──────── Provided passage ────────
National Stockpile of Medical Supplies Nearly Gone, Trump Confirms

WASHINGTON (CN) — The national stockpile of personal protective equipment is nearly depleted, President Donald Trump said at the White House’s Covid-19 task force briefing Wednesday.

“It is because we’re sending it directly to hospitals,” Trump said. “We don’t want it to come to the stockpile because then we have to take it after it arrives and bring it to various states and hospitals.”

A medical worker wearing personal protective equipment due to COVID-19 concerns rests beside a refrigerated container truck functioning as a makeshift morgue. (AP Photo/John Minchillo)

The Washington Post reported Wednesday that two Department of Homeland Security officials said the national stockpile was never designed to fight a 50-state pandemic. Although the White House claims the stockpile has remained empty because of direct shipment to hospitals, the officials said the stockpile has not been able to fulfill recent requests for supplies.

Trump said he had given the same directive to many states to work with local businesses to manufacture and then ship protective products directly to hospitals. The administration continues to hold 10,000 reserve ventilators, which it will deploy to states with a high number of Covid-19 cases.

“We’ve already agreed to ship out over a 1,000 today to different sites, different locations, but we have to have the flexibility of moving the ventilators to where the virus is going,” Trump said. “And we’ll be able to see that from charts a couple days in advance.”

With an approaching shortage of supplies, fear of price gouging on essential equipment prompted Attorney General William Barr to threaten investigative force against U.S. wholesalers hoarding medical equipment.

As March 28, FEMA had delivered 26 million surgical masks, 5.2 million face shields and over 8,000 ventilators according to the White House.

Trump said under the authority of the Defense Production Act, local manufacturers are sharing their state and hospital needs in order to beginning the production of equipment like ventilators and personal protective equipment (PPE). This will enable those organizations to allocate these resources to regions adversely affected by Covid-19, Trump said.

Ohio’s Cardinal Health, at the direction of Gov. Mike DeWine will donate 2.2 million hospital gowns to the depleted national stockpile, Trump said. Other programs like “Project Airbridge,” a partnership between federal and private entities that helps fly medical equipment to the U.S. from other countries, will help replenish the national stockpile. On Sunday, 80 tons of PPE was shipped into the U.S. from China.

“These supplies will soon be distributed across the country,” Trump said. “The amount of usage, the amount of need, is something that nobody has ever seen before. We’re getting so much, but no matter how much we get, they seem to use it up very quickly.”

Aiding states’ access to stockpiled protective equipment seems to be a priority for the Trump administration, as the president said more than 17,000 National Guard personnel had been activated to help move medical supplies to area hospitals.

Although the Trump administration extended recommendations from the U.S. Centers for Disease Control and Prevention for social distancing through April, National Institute of Allergy and Infectious Diseases director Anthony Fauci said during the conference Wednesday that Americans won’t necessarily have to wait until Covid-19 treatment or vaccine is available to relax those guidelines. With Italy reporting after nearly 40 days of lockdown that the number of newly infected individuals was dropping, Fauci said the U.S. also needed to steer towards a downward curve of infections — through a robust system of identifying and isolating the virus.

A vaccine would be the most effective treatment against a potentially cyclical virus like Covid-19, Fauci said, adding the development of the vaccine is still on target in phase one.

“There were three doses that we had to test,” Fauci said. “We’ve been through the first two doses, we’re on the highest dose now, when we get that data to feel confident to go to the phase two. … I think we’re right on target for a year, to a year and a half.”
────────
## Required tasks:
**1)** Reproduce the portion of the stockpile article that opens with the words containing "With an approaching" and closes with "the White House.".
**2)** According to the stockpile article, what supplies had FEMA delivered as of March 28? Give each with its stated quantity.
**3)** In one to three sentences, state the reason Trump gave in the stockpile article for the national stockpile being nearly depleted.
──────── Entries provided ────────
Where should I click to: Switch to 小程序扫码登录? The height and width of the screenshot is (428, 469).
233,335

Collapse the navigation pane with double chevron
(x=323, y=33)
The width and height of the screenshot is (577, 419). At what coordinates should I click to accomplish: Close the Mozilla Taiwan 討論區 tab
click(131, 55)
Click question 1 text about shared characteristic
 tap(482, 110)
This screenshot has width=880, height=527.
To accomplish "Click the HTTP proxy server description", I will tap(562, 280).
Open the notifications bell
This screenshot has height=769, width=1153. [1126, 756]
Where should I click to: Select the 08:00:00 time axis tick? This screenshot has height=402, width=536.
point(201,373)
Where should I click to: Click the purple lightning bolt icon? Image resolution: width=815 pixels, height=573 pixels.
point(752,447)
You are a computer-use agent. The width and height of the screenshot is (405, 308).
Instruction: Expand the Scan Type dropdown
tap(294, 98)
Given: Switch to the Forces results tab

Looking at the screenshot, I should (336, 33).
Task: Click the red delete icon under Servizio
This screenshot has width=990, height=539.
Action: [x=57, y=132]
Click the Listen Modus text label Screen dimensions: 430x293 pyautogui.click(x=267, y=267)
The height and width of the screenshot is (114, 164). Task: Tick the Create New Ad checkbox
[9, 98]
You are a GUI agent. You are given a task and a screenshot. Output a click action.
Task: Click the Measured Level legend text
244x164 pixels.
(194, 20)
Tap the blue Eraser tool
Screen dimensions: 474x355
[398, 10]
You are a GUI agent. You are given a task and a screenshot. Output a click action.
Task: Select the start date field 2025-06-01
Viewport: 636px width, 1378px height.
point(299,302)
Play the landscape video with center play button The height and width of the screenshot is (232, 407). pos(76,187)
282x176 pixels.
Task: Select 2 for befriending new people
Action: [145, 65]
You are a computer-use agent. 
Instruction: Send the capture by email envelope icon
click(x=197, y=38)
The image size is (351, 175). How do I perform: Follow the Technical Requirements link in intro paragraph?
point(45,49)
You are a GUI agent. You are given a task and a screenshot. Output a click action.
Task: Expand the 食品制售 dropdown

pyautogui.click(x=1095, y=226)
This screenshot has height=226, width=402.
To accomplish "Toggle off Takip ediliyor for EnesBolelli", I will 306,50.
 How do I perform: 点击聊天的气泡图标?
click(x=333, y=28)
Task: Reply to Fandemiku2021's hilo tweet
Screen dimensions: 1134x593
────────
## Expected responses:
**1)**
With an approaching shortage of supplies, fear of price gouging on essential equipment prompted Attorney General William Barr to threaten investigative force against U.S. wholesalers hoarding medical equipment.

As March 28, FEMA had delivered 26 million surgical masks, 5.2 million face shields and over 8,000 ventilators according to the White House.

**2)**
26 million surgical masks
5.2 million face shields
over 8,000 ventilators

**3)** Trump said the stockpile was nearly depleted because supplies were being sent directly to hospitals. He explained that if the supplies went to the stockpile, the government would have to take them after they arrived and then bring them to the various states and hospitals.